Apple tests ‘Apple GPT,’ develops generative AI tools to catch OpenAI

13 comments

  1. [4]
    NaraVara
    Link
    Odd headline since "Catch OpenAI" makes it sound like it's a tool to identify AI developed content rather than "catch up" with a rival business. I have heard that Apple executives were very leery...

    Odd headline since "Catch OpenAI" makes it sound like it's a tool to identify AI developed content rather than "catch up" with a rival business.

    I have heard that Apple executives were very leery of releasing any generative AI tools until they could for sure build in protections around not having it turn out objectionable or privacy infringing material. I don't know to what extent that's solvable to Apple's standards given how the technology works.

    Also strange to frame this as "caught flat footed" since Apple certainly had AI projects in the works that weren't ready for release. Apple is always like this, waiting for underlying technologies to mature to the point where they're ready to weave into a compelling, salable product rather than a neat technical demonstration or gizmo (which is where most AI is right now).

    24 votes
    1. [2]
      Comment deleted by author
      Link Parent
      1. NaraVara
        (edited )
        Link Parent
        From what I've read they have trouble retaining people for their AI team because: a.) The secretive nature of the company restricts them from being able to publish a lot of their work, and since...

        From what I've read they have trouble retaining people for their AI team because:

        a.) The secretive nature of the company restricts them from being able to publish a lot of their work, and since most of these people are academics they really want to be able to publish.

        b.) They're resistant to the kind of large scale data collection others use to train their models (and have only recently started to come around).

        c.) The senior leadership just doesn't really grok the technology and doesn't have a great strategy for how to develop it. Consequently they just keep pivoting in various directions in an unfocused way that keeps them from making tangible progress.

        9 votes
    2. [2]
      tauon
      (edited )
      Link Parent
      Note that for a few events now, but especially this year’s WWDC, it felt like they’ve made an effort to actively avoid the phrase “AI”. They announced many features using AI, large language...

      I have heard that Apple executives were very leery of releasing any generative AI tools until they could for sure build in protections around not having it turn out objectionable or privacy infringing material. I don't know to what extent that's solvable to Apple's standards given how the technology works.

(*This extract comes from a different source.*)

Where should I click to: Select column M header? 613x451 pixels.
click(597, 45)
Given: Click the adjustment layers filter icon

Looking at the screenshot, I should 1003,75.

      Note that for a few events now, but especially this year’s WWDC, it felt like they’ve made an effort to actively avoid the phrase “AI”.

      They announced many features using AI, large language models, and similar stuff (e.g. predictive autocorrection/sentence completion), but as far as I remember, they only ever exclusively used “Machine Learning” to describe the tech.

      So this might be an attempt of theirs to avoid big “hype train: Apple does AI now too” press.

      Edit: typo

      5 votes
      1. NaraVara
        (edited )
        Link Parent
        Possibly. I think they're generally just very finnicky about branding things, so they'll want to call it something that resists comparison on raw specs to competitors. A good example is their...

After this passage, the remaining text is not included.